EUI Summit – Day 2

We started the second day of the Summit with another delicious breakfast on the deck of the Sky Hotel.  Amazingly, I was hungry, even though I had eaten mounds and mounds of delicious food the night before.

Sam Lawrence once again kicked off the day by explaining our agenda.  The plan was to do a short demo of the new release (coming out next week), and then break us into four groups to ‘deconstruct the UI’.  Basically, they wanted expert eyes focusing on four major areas of the product.  The areas of focus for the breakout were:

  • The landing / front page
  • Profiles, and in general how people are organized
  • Places (broad topic), how are we organizing content in Clearspace
  • Social networking (new to this release) along with the ability to follow people

This approach reflects a change of direction for Jive, because they’re moving away from a tools focus (where they started three years ago) and towards a concept where things are organized by topic.  This was based on some work with a designer.  Version 2.0 tried to further up the people aspect, not just the features.  With the more recent releases, people can set up their spaces the way they want.  There are other enhancements, like the removal of wiki markup in favor of rich-text editing, and the ability for people to organize groups within a workspace. 

The Jive team took the same questions that they had asked of the Summit participants, so they started by reviewing their design challenges …

New features include following people, and watching a tag. Some of their biggest challenges have to do with helping the users manage the signal-to-noise well.  How should users be able filter?   

Their current struggles include:

  • The design process is too cumbersome to catch all the scenarios.  It is top down, and feedback is not coming early enough in the process.
  • They believe they need to get to rapid prototyping.  They would like to generate user stories, and execute HTML prototyping for review both inside and outside.  In general they need to learn more about what they’re trying to build, earlier. 
  • They are discovering the lines between where we add value and where we need to integrate.  Where should those boundaries be? 

They have a big challenge because they allow total customization.  Similar to the challenges faced by the Salesforce team, it is challenging to think through the variations that a customer might implement – everything from widgets to the individual windows and how they might be organized.  There are now two versions of Jive, one for internal collaboration only, and another product for collaboration outside the firewall.  They are challenged with the complexity now of thinking how the features might need to be handled differently inside and outside the firewall. 

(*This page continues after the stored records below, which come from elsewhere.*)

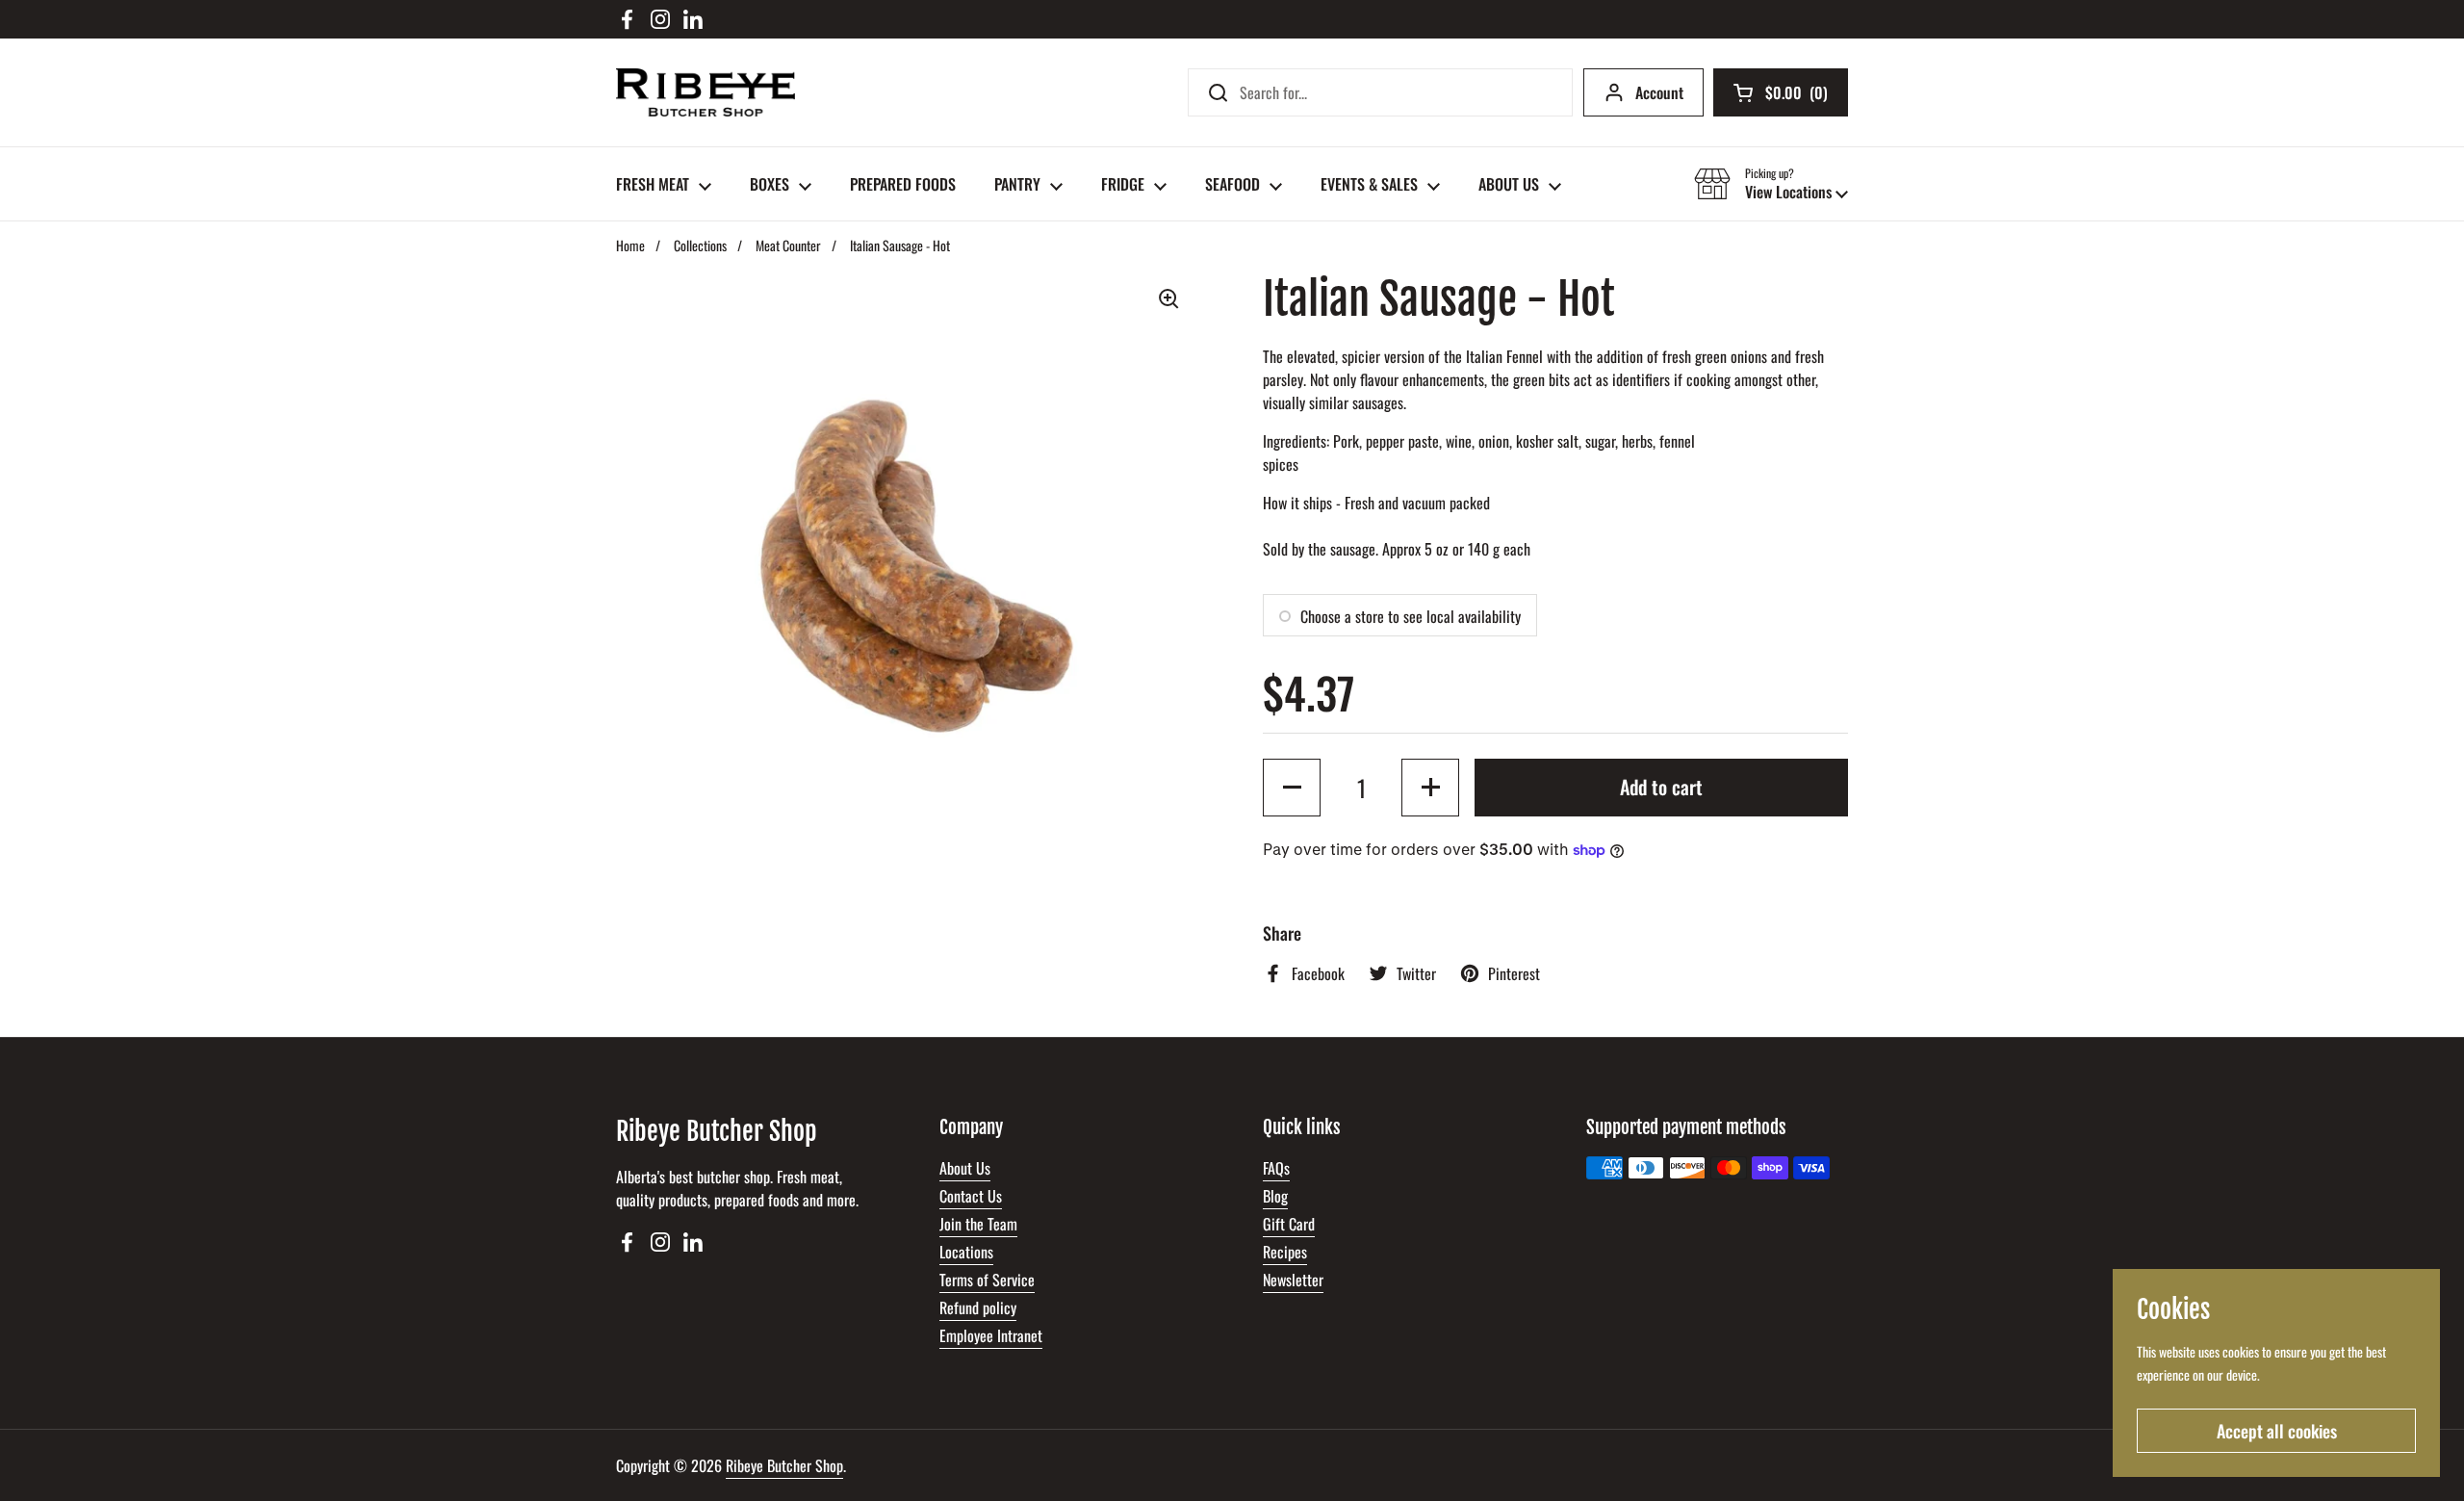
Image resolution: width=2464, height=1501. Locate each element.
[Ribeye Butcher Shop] (705, 92)
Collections (700, 245)
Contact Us (970, 1195)
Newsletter (1293, 1279)
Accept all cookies (2277, 1430)
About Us (964, 1167)
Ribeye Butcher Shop (784, 1465)
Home (630, 245)
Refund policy (977, 1307)
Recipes (1285, 1251)
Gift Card (1289, 1223)
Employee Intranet (990, 1335)
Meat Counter (788, 245)
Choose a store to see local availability (1410, 616)
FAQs (1276, 1167)
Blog (1275, 1195)
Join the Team (978, 1223)
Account (1659, 92)
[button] (1771, 184)
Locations (966, 1251)
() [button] (1796, 96)
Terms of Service (987, 1279)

The team also faced some challenges in developing a Rich Text Editor. They heard a ton of feedback from customers (including SAP), saying that editing was too hard, it needs to be easier to engage.  In designing the interface, they had to consider and be explicit about where they do / don’t want it to look and act like a traditional word processor.  There aren’t any good foundations out there.

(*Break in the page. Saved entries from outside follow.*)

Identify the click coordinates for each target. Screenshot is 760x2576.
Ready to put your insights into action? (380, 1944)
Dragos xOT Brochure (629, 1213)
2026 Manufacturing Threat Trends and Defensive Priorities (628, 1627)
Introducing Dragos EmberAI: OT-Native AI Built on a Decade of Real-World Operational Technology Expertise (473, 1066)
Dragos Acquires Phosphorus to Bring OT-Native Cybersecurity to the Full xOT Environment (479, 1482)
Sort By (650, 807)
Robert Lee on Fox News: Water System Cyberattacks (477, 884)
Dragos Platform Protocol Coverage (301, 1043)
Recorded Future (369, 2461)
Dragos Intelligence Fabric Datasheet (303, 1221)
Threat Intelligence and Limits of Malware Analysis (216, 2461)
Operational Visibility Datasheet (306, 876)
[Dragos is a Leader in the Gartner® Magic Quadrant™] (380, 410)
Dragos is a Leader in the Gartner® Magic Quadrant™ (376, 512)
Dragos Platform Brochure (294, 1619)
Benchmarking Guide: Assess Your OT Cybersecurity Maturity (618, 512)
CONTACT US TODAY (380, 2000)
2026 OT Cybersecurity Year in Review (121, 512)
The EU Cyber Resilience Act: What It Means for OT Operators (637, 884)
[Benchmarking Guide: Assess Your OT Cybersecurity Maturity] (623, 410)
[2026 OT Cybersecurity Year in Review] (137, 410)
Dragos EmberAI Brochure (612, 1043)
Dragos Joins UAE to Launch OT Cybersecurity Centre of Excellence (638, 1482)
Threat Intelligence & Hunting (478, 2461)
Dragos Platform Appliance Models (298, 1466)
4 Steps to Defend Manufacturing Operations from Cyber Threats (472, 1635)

They currently do usability testing for every release, but it is not formalized.  Last time they tested about twenty people.  They also have communities (executives, developer communities) who are part of their Beta process. 

Finally, Jive has been exploring the last mile, the tentacle into the backend system.  Which hooks should they put or not put in the product?  If they are going to publish into SharePoint, where is that line?  The UI aspects there still remain to be addressed as well.

Matt Tucker (CTO and Co-founder) provided a demo of the new release, and then we headed into our breakout sessions.  Each session had one of the Jive UI designers, and they captured notes on our discussion.  Those were subsequently posted to the Clearstep workspace, which is Jive’s external forum for their customers and others in their ecosystem. 

Following the breakouts, we spend some time in ‘unconference’ mode, moderated by Sam and Matt.  We all raised the questions we were interested in exploring further, and then picked one or two to focus on. Some of the questions included:

  • Should there be a virtual geographic center?
  • Information ownership, profile ownership, blurring the lines between enterprise and individual ownership.
  • Micro-sharing
  • Corporate culture and social software.  How to get it to spread, achieve adoption goals.  Challenges, opportunities, and gaps.
  • Best practices for UI UX processes.
  • Context and terminology, and how it relates to horizontal organizations.
  • What is the leap in enterprise UI?  Will it fail, does Enterprise UI have to be boring?

Given that Jive had paid to bring us to Aspen because of their UI focus, I pushed hard to cover the fifth and sixth points.  I was really surprised how narrowly they are focused in UI, as opposed to really thinking about Information Architecture and other aspects of User Experience.  I feel strongly that they are going to have to more deeply embed their designer AND developers in a user-centered design (UCD) paradigm if they are going to continue to retain their competitive edge.  Our day ended in a lively discussion about UX processes, best practices, and other related topics. 

  

After having lunch and packing up our things, we headed to the Silver Queen Gondola to get a good view of Aspen from a local summit.  It was a beautiful, beautiful view, although we got hit with a bit of rain on the way back down.  I thought it was a great way to wind down, interact more with other Summit participants, and starting thinking about home.